* [DATA FOR PROCESSING]:

----------------

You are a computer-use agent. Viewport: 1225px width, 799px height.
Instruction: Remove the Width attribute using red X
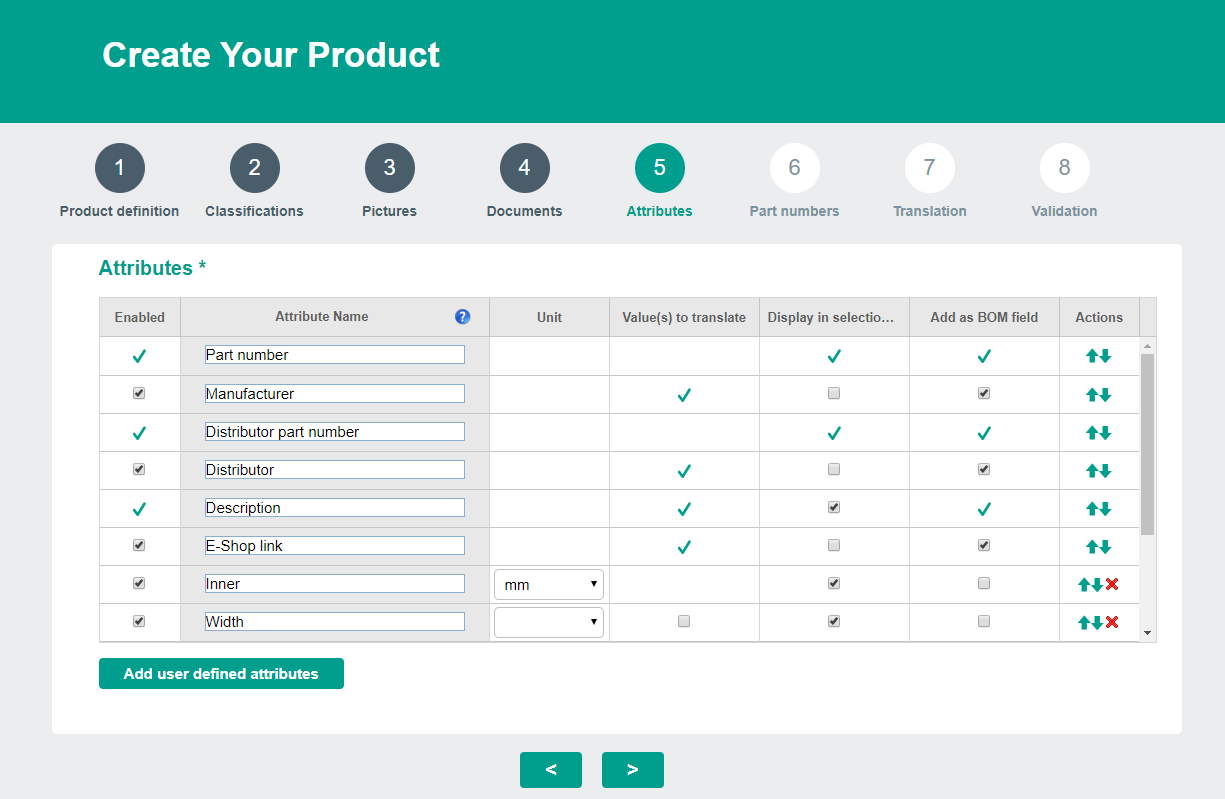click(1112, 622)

----------------

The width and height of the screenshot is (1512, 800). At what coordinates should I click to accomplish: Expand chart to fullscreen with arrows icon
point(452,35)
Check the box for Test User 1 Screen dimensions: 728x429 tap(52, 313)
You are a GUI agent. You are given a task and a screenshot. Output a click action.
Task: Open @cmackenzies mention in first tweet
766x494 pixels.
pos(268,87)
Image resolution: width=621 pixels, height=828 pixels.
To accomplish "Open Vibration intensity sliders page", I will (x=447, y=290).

----------------

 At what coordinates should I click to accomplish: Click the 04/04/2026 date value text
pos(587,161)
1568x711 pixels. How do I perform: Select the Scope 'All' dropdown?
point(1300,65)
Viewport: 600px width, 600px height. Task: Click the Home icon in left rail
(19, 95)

----------------

* [WORK TASK]: Reproduce exactly the section above that begins at the line containing "The width and" and ends at the line containing "Check the box", leaving out all other lines.

* [RESULT]:
The width and height of the screenshot is (1512, 800). At what coordinates should I click to accomplish: Expand chart to fullscreen with arrows icon
point(452,35)
Check the box for Test User 1 Screen dimensions: 728x429 tap(52, 313)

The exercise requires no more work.